May 16, 2004 19:20 | Bits / Culture / Social

Who, what, when, where and why, and the death of the author

After reading Foucault's short piece "Author Function", I thought the following.

Take any expression, be it a text, a song, a painting, and label it "The What". Label the author (composer, painter, etc) "The Who", and and attach it as a property of The What. The Who property can contain the properties of "The When" and "The Where", giving us the contexts of a point in time and a point in space: environmental geo-political, historical, cultural context for The What.

If we bypass The Who, and ascribe The When & The Where directly to The What, as is the case with much Whats in the history of human expression, the role of The Who is stripped of it's Ego (or Id).
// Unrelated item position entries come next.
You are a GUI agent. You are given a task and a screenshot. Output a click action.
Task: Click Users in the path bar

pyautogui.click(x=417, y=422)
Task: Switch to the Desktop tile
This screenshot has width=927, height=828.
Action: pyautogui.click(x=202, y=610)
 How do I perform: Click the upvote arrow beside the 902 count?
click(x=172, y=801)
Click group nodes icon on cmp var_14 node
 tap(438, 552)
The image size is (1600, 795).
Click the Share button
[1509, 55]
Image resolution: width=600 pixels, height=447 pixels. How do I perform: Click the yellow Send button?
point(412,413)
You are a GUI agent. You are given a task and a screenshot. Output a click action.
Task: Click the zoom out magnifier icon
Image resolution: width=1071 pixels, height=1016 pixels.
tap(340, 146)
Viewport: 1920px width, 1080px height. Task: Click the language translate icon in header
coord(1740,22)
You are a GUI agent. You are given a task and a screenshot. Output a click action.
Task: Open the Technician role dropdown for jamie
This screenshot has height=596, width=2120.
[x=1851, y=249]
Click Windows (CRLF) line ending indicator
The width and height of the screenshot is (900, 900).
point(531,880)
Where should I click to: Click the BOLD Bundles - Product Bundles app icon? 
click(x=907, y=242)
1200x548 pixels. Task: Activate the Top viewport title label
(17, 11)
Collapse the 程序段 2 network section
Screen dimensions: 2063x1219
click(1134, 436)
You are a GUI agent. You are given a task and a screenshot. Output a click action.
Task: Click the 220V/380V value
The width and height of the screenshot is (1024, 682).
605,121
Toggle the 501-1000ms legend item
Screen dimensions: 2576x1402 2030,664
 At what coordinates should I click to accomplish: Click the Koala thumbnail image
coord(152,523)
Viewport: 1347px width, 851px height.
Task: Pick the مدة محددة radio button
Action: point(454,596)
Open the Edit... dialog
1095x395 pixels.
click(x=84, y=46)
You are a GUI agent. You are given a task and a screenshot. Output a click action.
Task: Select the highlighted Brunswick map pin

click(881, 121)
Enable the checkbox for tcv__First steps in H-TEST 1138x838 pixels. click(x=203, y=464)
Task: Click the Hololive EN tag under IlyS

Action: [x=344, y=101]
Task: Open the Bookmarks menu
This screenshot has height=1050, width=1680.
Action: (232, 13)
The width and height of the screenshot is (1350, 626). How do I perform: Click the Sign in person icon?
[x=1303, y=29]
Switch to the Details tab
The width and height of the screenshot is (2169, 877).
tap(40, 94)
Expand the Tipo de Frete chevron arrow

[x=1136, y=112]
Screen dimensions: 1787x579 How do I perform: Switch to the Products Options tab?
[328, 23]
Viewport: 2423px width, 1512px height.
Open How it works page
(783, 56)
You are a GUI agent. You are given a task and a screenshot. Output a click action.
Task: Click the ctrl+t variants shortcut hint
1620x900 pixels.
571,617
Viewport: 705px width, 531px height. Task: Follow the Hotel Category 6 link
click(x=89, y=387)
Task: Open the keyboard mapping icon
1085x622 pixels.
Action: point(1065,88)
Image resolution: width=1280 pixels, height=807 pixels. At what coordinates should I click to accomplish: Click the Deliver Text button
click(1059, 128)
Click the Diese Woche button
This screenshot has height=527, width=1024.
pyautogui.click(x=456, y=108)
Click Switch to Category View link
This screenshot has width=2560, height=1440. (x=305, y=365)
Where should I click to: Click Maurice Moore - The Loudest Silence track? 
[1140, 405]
Who said What, for Who's sake, is to a large extent quite irrelevant.

However, if I consider that had the aforementioned piece not been adorned with the name of Michel Foucault, I may not have stumbled across it, or even read it for that matter. The Who becomes a broadcast tower, a cultural signal repeater. The taller the tower, the further it's reach. The height of the Tower of Who is a function of relevance, quality, reliability... and social network engineering. I say engineering because it takes a lot of work to build one's Tower of Who. Who am I. Who do you think I am. In marketing, this is called brand building. And the more time one spends on building one's Tower of Who, the less one spends on refining one's What.

Arguably, in a cultural system where every What has clearly mapped When and Where, the Who becomes increasingly irrelevant.

With timestamps and GPS coordinates, the battle against the ego begins in earnest.

As for The Why... are we not still trying to touch the face of godliness? Are we not still merely trying to recreate the world in our own collective and connected minds?